Nov 18, 2025
Routine
6-2 - proper date marking and disposition
Observed through TCS foods throughout the establishment that did not have the discard dates on them. Except when packaging food using a reduced oxygen packaging method, and except as specified in paragraphs 4 and 5 of this subsection, refrigerated, ready-to-eat, time/temperature control for safety food prepared and held in a food establishment for more than 24 hours shall be clearly marked to indicate the date or day by which the food shall be consumed on the premises, sold, or discarded, when held at a temperature of 41 degrees Fahrenheit (5 degrees Celsius) or below for a maximum of 7 days. The day of preparation shall be counted as Day 1. Correct within 10 calendar days. 511-6-1-.04(6)(e). The PIC placed discard dates on sauces.
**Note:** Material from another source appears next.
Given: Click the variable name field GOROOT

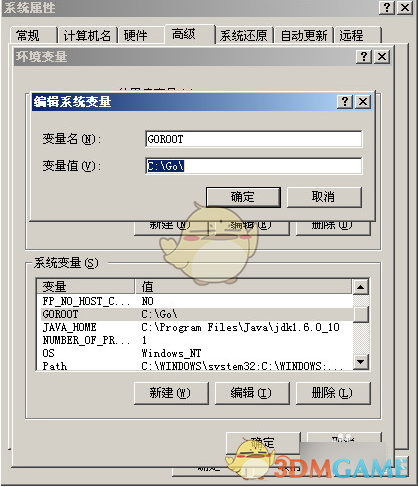Looking at the screenshot, I should tap(254, 139).
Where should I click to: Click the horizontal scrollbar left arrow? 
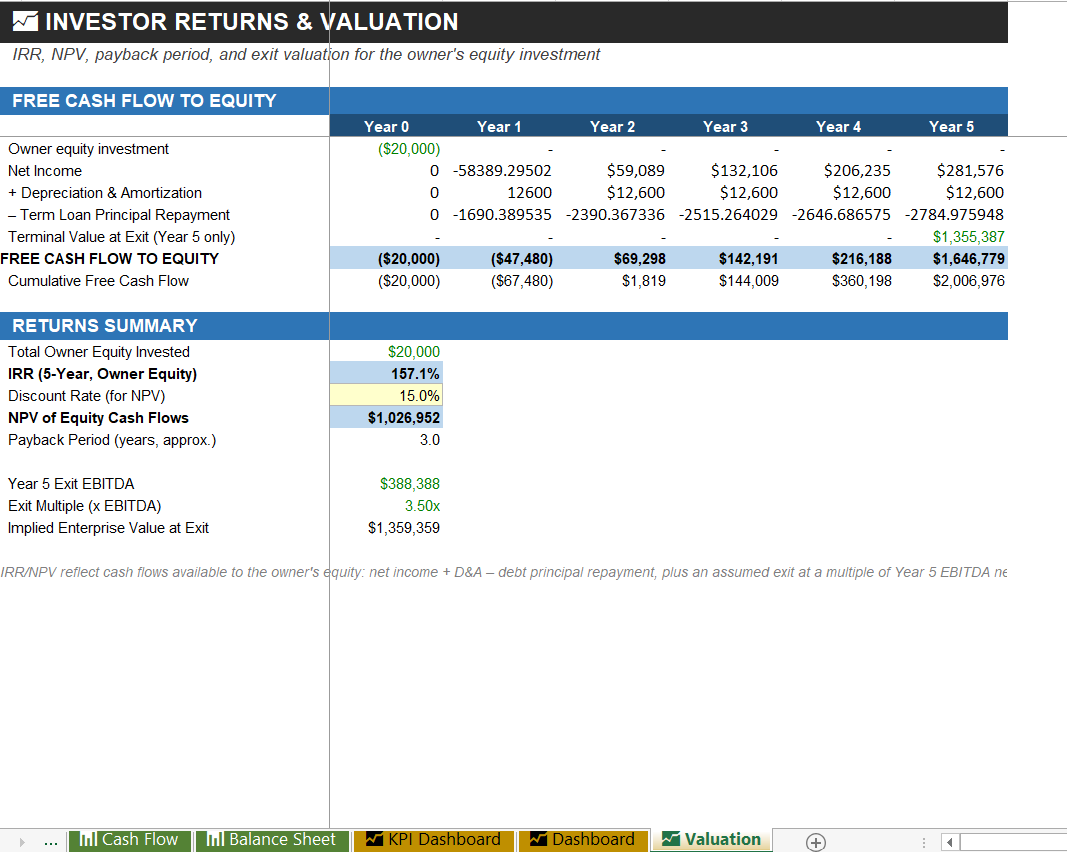point(949,842)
10D - food properly labeled; original container
Observed sauces removed out of its original containers and placed in working containers not labeled with its common name. Except for containers holding food that can be readily and unmistakably recognized, such as dry pasta, working containers holding food or food ingredients that are removed from their original packages for use in the food establishment, such as cooking oils, flour, herbs, potato flakes, salt, spices, and sugar shall be clearly and legibly identified, in English, with the common name of the food. The PIC had food employees label sauces with its common name.